Taking a cue from our yoga practice, we decided to link our practice of tango movement with breath, to create intention.  While we were at it, we decided to incorporate every exercise we know as well as create new ones.  It seemed logical to start slow, build in intensity and then bring it all back down, all while being very conscious of our breath, posture and movement.  The result is amazing, intense, difficult and wonderful.  In our classes we experience the same sort of energy that I’ve felt in Tai Chi and Ba Qua.  You can’t get that sort of feeling when practicing by yourself!

We start with posture and body awareness visualizations to help you look at your body with clearer vision.  From there it moves to axis exploration and how your pelvic floor engages you with the ground and frees your non-standing leg, all the while keeping your spine elongated toward the sky.  Remember to breathe– we did mention breathing didn’t we?  At some point, we might ask you to conjure up images like Michelangelo’s David, so cool (even if just a little too relaxed), or Michael Jackson’s moon walk.  It might seem bizarre, but they are relevant to tango, or more precisely, tango posture, and movement.  Even more so, this might just be how you should be standing and walking everywhere you go.

Everything starts at the core, or center of movement

Once we get past posture and axis exploration, keeping all that in mind, with us reminding you along the way, we get into movement–  linear movement, concentrating on movement from the core.  We want you to conceptualize that your core is like the pebble dropping in a still pond, sending ripples out, growing larger, as they reach the extremities of your body.  But everything starts at the core, or center of movement. And where is that?  Right at the top of your sacrum, a hand span below your belly button, in the middle of your body, just in front of your spine.  No,  it’s not in your chest, and no, you don’t really have a choice– your anatomy already decided that for you.  If you visualize moving from anywhere else, your movement will not be smooth, solid, relaxed or fluid.  This is where your movement emanates from.  This is not to be confused with the way the embrace communicates movement to your partner.  That’s something else.

Continuing on, we move sideways, forward and backward.  But first we make you wait.
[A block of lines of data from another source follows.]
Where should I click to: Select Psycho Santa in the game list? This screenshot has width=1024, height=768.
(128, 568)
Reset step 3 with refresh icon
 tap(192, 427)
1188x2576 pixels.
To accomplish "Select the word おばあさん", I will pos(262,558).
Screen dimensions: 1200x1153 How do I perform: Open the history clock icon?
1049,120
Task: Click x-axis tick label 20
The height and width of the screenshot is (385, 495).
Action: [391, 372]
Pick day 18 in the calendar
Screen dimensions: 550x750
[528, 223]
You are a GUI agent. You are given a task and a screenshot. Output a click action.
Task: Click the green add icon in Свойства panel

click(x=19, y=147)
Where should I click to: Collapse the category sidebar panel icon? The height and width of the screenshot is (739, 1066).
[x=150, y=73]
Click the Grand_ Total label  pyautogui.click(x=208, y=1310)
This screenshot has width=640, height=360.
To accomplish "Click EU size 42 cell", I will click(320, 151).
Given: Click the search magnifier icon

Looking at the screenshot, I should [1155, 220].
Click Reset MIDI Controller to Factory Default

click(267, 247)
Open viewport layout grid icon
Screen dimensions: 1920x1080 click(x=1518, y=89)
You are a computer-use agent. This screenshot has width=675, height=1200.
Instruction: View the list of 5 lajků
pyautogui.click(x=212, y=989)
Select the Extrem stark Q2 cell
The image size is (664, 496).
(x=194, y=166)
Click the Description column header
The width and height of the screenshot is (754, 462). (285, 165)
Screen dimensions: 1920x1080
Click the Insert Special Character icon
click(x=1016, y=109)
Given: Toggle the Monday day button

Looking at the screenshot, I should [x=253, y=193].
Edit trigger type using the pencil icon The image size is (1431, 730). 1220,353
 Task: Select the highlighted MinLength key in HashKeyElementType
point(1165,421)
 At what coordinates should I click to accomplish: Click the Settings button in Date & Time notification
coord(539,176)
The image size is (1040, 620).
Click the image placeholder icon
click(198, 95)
You can’t dance tango unless you know how to wait.  Five breaths, maybe more, are spent reaching for that side step, find your posture, drop your hip, relax, melt into the ground and stretch to the ceiling. Build some muscle memory.  Slowly, we take you through all the basic postures and movements associated with linear movement.  And then we start moving fast!  One movement for each 4 count inhale, and another with a 4 count exhale.

The variety is endless and each week is slightly different in various ways

Next, we do the same thing with spiral movement.  This is where our TangoDots become important.  That’s right, TangoBreath TangoDots!  TangoDots are you own personal imaginary partner which you are moving around in your mock embrace.  We will take you slowly and painfully through each step, slowly building torsion in your body, then building more, and releasing, build and release, each one more intense than the last, and finally when you are getting used to the pain and effort, we pivot, and pivot again, feeling the torsion build and release with each step and pivot.

We also incorporate movements for crosses, adornos, boleos and enrosques. The variety is endless and each week is slightly different in various ways, from the visualizations we provide to the movements that we integrate.  We only spend a little over an hour on the TangoBreath vinyasa.

TangoLab is where we learn how to sense and move with each other

The second hour is TangoLab which is all about the connection and embrace, learning how we do these movements together, in a subtle, energetic way that is not just leader and follower, but initiator and responder, sensitivity goes both ways.  We are both following and leading each other. TangoLab is where we learn how to sense and move with each other.